## Task details
The answer should be an exact copy of the lines from the line with "The width and height of the screenshot is (1120, 1081)." through the last line of the entries, and no other lines.

## Collected data entries
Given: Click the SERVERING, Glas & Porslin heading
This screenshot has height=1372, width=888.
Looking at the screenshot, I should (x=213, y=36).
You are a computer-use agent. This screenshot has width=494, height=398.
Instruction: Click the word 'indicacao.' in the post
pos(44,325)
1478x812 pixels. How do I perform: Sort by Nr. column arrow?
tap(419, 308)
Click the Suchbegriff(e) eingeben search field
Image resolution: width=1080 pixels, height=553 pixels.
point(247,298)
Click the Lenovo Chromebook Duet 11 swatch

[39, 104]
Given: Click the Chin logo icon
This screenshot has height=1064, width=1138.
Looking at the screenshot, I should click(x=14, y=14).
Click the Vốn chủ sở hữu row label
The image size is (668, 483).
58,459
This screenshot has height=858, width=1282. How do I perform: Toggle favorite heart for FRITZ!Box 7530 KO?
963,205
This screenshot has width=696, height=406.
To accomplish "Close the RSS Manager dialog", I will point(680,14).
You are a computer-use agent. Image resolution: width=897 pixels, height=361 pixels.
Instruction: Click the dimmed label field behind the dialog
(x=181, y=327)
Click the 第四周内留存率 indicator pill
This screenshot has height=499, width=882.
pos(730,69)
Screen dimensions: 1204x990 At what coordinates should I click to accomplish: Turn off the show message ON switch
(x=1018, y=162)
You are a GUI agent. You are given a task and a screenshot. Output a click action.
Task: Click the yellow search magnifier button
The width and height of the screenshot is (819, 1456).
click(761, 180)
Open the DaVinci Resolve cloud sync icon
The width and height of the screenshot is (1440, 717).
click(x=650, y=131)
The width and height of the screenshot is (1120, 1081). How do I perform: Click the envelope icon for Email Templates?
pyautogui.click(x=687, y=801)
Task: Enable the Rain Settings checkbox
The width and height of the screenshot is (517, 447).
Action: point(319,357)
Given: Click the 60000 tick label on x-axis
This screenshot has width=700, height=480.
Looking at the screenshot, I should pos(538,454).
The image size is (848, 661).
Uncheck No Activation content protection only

## Solution to this problem
The width and height of the screenshot is (1120, 1081). How do I perform: Click the envelope icon for Email Templates?
pyautogui.click(x=687, y=801)
Task: Enable the Rain Settings checkbox
The width and height of the screenshot is (517, 447).
Action: point(319,357)
Given: Click the 60000 tick label on x-axis
This screenshot has width=700, height=480.
Looking at the screenshot, I should pos(538,454).
The image size is (848, 661).
Uncheck No Activation content protection only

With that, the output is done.